▸ Your instructions
Using the records below, repeat exactly the lines from the one holding "Task: Tick the checkbox for James Mathew row" through the one holding "Open the Babiflore perfume title", both ends included, and no others.

Stored records:
------------------------------------------------------------------------

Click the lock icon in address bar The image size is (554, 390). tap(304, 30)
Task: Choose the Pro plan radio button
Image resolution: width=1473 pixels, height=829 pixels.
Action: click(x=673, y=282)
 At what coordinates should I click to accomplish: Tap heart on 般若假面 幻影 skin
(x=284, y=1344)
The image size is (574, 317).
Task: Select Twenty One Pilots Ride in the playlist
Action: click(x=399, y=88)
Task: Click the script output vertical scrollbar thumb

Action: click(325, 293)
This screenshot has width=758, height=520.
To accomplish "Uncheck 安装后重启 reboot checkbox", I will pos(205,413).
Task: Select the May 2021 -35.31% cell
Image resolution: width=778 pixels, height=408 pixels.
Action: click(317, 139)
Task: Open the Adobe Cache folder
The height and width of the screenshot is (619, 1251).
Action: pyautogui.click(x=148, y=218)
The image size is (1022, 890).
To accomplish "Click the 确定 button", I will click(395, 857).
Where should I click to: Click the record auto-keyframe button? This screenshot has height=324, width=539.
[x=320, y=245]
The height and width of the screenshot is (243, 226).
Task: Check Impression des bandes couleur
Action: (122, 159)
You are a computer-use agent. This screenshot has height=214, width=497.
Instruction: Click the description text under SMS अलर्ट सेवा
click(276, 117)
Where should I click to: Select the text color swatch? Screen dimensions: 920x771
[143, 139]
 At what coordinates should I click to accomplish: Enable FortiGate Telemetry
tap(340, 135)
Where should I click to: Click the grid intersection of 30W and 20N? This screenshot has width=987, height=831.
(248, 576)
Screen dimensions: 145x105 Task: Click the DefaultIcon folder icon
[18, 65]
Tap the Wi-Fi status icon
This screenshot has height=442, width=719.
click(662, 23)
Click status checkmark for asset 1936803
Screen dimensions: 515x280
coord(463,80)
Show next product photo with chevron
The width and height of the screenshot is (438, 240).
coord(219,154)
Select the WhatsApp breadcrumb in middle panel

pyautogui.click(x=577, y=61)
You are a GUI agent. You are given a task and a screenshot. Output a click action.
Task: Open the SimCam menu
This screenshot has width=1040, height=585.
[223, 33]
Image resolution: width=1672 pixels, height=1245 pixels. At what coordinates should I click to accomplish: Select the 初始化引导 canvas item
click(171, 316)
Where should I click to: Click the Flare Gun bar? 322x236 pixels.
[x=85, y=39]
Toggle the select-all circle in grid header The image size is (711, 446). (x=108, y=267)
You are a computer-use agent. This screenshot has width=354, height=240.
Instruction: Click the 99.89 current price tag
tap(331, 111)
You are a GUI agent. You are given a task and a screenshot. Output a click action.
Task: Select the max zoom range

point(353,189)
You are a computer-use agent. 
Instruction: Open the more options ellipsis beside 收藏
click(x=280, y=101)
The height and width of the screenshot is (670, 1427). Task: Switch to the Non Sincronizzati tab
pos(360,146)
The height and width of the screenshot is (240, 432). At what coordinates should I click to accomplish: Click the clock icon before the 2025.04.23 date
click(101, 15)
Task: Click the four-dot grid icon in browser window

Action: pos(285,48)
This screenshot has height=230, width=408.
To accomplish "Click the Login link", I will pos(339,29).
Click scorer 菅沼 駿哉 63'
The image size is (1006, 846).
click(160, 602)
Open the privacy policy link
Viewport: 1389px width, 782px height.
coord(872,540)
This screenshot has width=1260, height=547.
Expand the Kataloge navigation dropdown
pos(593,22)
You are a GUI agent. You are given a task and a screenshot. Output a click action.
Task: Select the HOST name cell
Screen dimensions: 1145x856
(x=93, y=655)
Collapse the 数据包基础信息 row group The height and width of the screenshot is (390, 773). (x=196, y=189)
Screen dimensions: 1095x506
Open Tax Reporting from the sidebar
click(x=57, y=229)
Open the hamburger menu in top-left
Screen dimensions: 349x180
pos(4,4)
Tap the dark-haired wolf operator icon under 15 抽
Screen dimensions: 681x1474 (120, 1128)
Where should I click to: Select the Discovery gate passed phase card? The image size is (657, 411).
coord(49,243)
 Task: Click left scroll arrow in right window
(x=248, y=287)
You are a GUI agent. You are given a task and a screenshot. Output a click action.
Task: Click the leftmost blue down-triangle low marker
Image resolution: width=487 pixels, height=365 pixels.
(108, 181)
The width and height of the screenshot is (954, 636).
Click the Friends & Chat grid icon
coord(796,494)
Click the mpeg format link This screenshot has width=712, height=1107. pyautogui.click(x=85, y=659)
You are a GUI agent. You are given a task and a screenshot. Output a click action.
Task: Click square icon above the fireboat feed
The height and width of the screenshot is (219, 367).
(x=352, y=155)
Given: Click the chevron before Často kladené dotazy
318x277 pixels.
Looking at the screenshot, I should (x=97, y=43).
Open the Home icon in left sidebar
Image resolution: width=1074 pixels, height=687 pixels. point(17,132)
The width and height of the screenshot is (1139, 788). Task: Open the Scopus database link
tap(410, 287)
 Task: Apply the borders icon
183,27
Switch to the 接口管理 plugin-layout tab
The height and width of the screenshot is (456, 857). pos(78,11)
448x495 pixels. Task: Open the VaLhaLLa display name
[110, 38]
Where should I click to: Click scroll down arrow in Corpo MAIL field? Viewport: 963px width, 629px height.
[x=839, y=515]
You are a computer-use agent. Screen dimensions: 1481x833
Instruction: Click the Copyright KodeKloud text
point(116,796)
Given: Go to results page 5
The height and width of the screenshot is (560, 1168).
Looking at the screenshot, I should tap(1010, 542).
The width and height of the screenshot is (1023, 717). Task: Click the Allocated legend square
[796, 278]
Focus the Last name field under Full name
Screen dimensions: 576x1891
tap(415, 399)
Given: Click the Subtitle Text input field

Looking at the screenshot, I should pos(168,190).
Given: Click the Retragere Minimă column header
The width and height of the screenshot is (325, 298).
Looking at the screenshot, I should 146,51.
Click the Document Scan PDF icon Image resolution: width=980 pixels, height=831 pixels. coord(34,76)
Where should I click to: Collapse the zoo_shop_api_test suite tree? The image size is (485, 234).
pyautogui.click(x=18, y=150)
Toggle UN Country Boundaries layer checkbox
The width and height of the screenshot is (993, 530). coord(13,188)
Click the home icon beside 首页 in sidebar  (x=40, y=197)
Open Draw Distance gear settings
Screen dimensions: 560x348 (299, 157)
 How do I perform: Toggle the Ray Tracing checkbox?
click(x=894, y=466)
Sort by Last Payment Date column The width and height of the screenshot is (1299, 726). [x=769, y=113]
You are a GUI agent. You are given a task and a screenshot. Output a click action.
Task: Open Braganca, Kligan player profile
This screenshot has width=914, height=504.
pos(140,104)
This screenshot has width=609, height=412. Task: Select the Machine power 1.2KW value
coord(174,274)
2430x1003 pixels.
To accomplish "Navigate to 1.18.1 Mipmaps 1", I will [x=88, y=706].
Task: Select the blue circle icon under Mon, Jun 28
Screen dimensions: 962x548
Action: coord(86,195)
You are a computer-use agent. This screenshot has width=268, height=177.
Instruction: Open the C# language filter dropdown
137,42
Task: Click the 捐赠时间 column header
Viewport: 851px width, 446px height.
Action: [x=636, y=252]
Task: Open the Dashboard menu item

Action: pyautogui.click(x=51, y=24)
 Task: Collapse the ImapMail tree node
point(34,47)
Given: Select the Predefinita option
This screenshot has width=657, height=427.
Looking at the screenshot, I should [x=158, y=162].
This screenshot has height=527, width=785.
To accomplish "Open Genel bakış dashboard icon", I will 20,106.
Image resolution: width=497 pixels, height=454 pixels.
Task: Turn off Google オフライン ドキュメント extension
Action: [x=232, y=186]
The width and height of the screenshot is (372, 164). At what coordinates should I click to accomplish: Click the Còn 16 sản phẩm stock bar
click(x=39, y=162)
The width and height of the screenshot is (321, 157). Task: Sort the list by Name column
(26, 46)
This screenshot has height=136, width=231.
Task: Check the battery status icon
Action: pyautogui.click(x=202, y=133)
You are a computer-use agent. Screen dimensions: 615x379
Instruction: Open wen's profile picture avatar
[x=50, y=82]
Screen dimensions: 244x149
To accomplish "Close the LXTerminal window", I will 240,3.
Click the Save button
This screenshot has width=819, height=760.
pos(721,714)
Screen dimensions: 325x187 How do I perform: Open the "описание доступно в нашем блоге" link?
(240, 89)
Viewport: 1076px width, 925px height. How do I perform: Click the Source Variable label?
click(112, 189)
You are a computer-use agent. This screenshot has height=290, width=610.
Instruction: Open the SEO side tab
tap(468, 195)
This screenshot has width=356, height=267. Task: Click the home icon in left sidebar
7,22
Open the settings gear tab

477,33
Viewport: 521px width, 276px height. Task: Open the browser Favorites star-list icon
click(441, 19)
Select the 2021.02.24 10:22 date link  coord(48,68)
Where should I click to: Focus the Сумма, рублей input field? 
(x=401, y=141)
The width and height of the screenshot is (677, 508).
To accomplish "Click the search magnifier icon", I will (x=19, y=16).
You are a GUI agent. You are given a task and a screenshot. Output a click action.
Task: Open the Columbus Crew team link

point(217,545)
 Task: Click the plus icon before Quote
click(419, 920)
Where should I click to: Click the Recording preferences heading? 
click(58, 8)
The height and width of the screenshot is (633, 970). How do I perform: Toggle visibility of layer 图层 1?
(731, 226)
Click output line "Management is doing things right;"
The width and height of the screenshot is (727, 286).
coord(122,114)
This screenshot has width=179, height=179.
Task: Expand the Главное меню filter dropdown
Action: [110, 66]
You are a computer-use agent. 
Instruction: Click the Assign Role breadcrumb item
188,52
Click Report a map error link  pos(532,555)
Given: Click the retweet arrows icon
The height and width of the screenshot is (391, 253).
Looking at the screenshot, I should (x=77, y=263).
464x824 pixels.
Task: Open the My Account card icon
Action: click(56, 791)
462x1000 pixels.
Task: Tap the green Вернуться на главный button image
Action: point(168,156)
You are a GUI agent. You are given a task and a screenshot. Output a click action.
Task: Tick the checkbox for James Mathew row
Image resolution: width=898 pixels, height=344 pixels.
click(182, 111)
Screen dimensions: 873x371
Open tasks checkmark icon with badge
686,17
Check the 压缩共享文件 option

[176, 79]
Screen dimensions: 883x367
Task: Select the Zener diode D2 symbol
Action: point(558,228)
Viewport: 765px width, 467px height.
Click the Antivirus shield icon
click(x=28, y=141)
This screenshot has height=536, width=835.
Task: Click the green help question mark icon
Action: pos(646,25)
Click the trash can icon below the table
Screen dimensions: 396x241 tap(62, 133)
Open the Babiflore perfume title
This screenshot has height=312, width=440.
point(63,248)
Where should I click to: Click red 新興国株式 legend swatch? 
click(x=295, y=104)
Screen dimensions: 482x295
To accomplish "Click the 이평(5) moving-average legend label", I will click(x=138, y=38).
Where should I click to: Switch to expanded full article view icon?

------------------------------------------------------------------------

▸ Written solution
Task: Tick the checkbox for James Mathew row
Image resolution: width=898 pixels, height=344 pixels.
click(182, 111)
Screen dimensions: 873x371
Open tasks checkmark icon with badge
686,17
Check the 压缩共享文件 option

[176, 79]
Screen dimensions: 883x367
Task: Select the Zener diode D2 symbol
Action: point(558,228)
Viewport: 765px width, 467px height.
Click the Antivirus shield icon
click(x=28, y=141)
This screenshot has height=536, width=835.
Task: Click the green help question mark icon
Action: pos(646,25)
Click the trash can icon below the table
Screen dimensions: 396x241 tap(62, 133)
Open the Babiflore perfume title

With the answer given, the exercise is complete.